Over the last couple of hundred years or so, however, society has started to valorise the act of debate itself. Sure, you can use it to seek after some universal truth, but that's really beside the point.
If, like me, you were good at English Lit, or if you saw the mediocre film The History Boys, you'll be familiar with this concept. You can argue anything you want! You just have to be able to justify it with the text.
History, literature, philosophy – these are all interpretive arts, and you can interpret everything in myriad ways. In theory, that's fine – if your spirit is strong and your heart is true, you can toss around all kinds of ideas, figure out what you believe in, and learn how to back it up.
For some, though, a strong spirit and a true heart are not markers of a learnéd man. A learnéd man knows the point of a debate is to find rhetorical tricks to one up one's opponent. A learnéd man doesn't care about truth he cares about the effective argument. A learnéd man goes home every night and rubs one out to the Socratic Method.
A learnéd man knows that something as base as belief is the sign of a weak mind. Belief makes people emotional. It gets in the way of clear, logical thinking. It blinds you to the rational arguments of those who disagree.
Most of all, belief makes people uncivilised. People take to the streets for their beliefs. They get rowdy, they throw out swear words, they throw fists. They cancel people, they refuse to mourn the deaths of those who oppose them.

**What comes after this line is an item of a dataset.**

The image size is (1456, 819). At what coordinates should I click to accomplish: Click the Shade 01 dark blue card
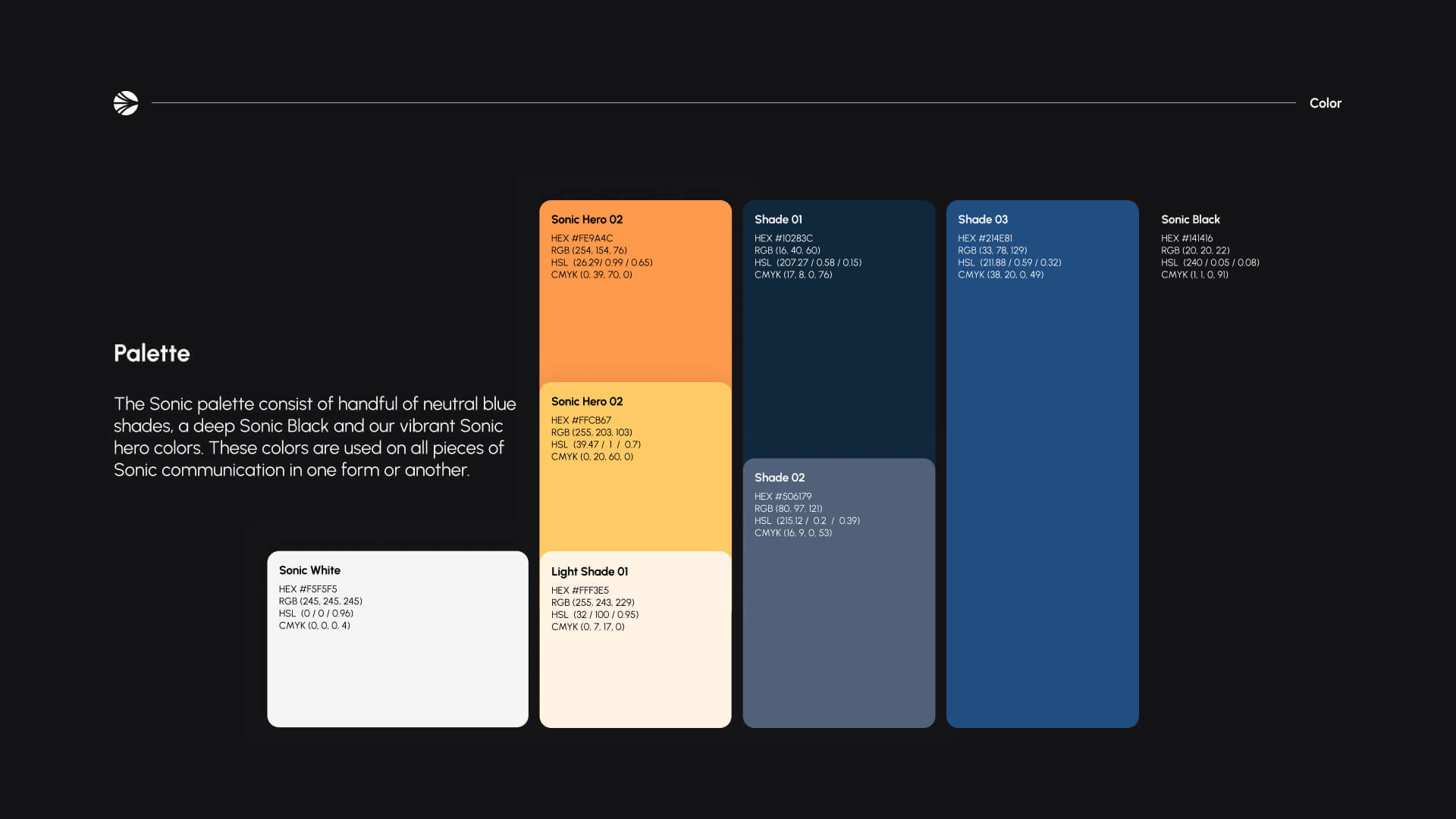coord(839,341)
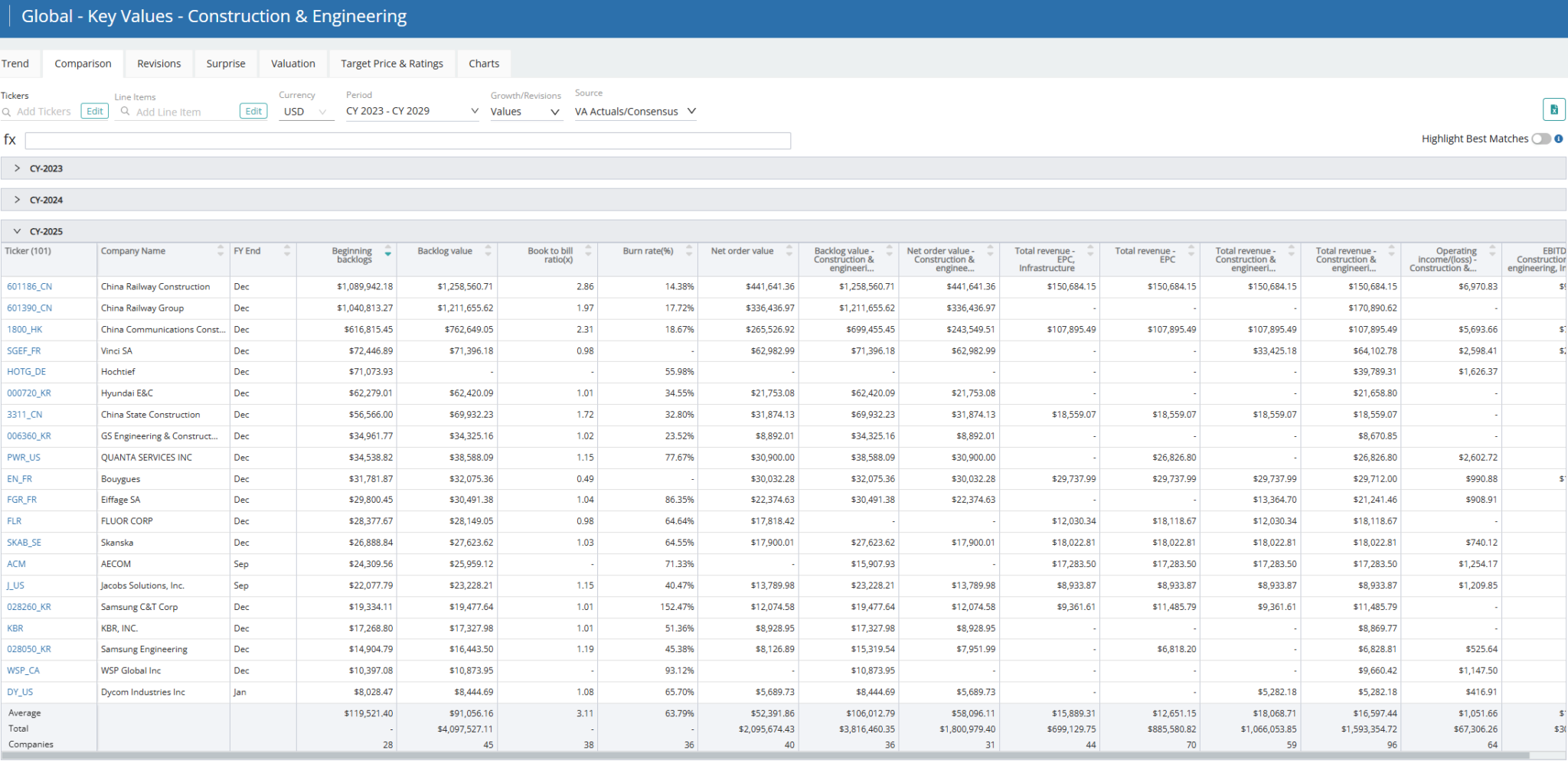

Belief stops people from engaging in debate. It turns people away from the all-precious marketplace of ideas.
This system might have advanced the theory of social equality, but it limits our ability to actually achieve it. Prizing it as a technique leaves power in the hands of the moneyed, the educated. It makes it harder for those oppressed by the powerful to advocate for themselves.
We live now in a world where sounding right is valued above being right. Where people become famous for their ability to say nothing with big, fancy words. Where, in order to get ahead, you have to learn to speak in this pseudo academic parlance that hides your lack of substance.
This technique is beloved by the alt right.
A slate of people with truly abhorrent views have used civilised debate to establish themselves as pundits. They use neat haircuts, crisp suits, and big vocabularies to express deeply racist, misogynistic, and homophobic ideas and insist that if those ideas were weak then we, the horrified, would be able to brush them away with our rhetoric.
It's a grift. A PR move. It spreads their message further and makes it seem legitimate. Giving these people the respect of your attention affirms them and their regressive opinions as reasonable.
Every liberal who has indulged this idea of civilised debate from the right is a rube who has allowed themselves to be used for propaganda.
Not everything is up for debate. Some concepts are decided. Some concepts let you know immediately that a person's opinions should be dismissed out of hand.
That might seem rude, but it is not uncivil. Civility is not about the appearance manners. It's not about eloquence, or a nice suit.
No amount of good manners will make racism civil, just as no amount of uncouth behaviour will make calls for equality less righteous.
Fascists are our enemies, whether they're dropping pleasantries or racial slurs, and we have to fight them all. Those who claim we should engage with them in good faith, that we should be engage in dialogue are actively slowing our progress.
We need civility in substance, not in style. We need codes of honour not of conduct. We need to call a fucking nazi a fucking nazi. We need to shut them down at every turn, whatever their medium or mode of address.
The progressive movement, the democratic movement is at its core a battle to take wealth and power from a small group of elites and redistribute it more evenly among the people. We should be fighting to the teeth against anyone who seeks to prevent that. And respect for the semblance of civility is preventing it.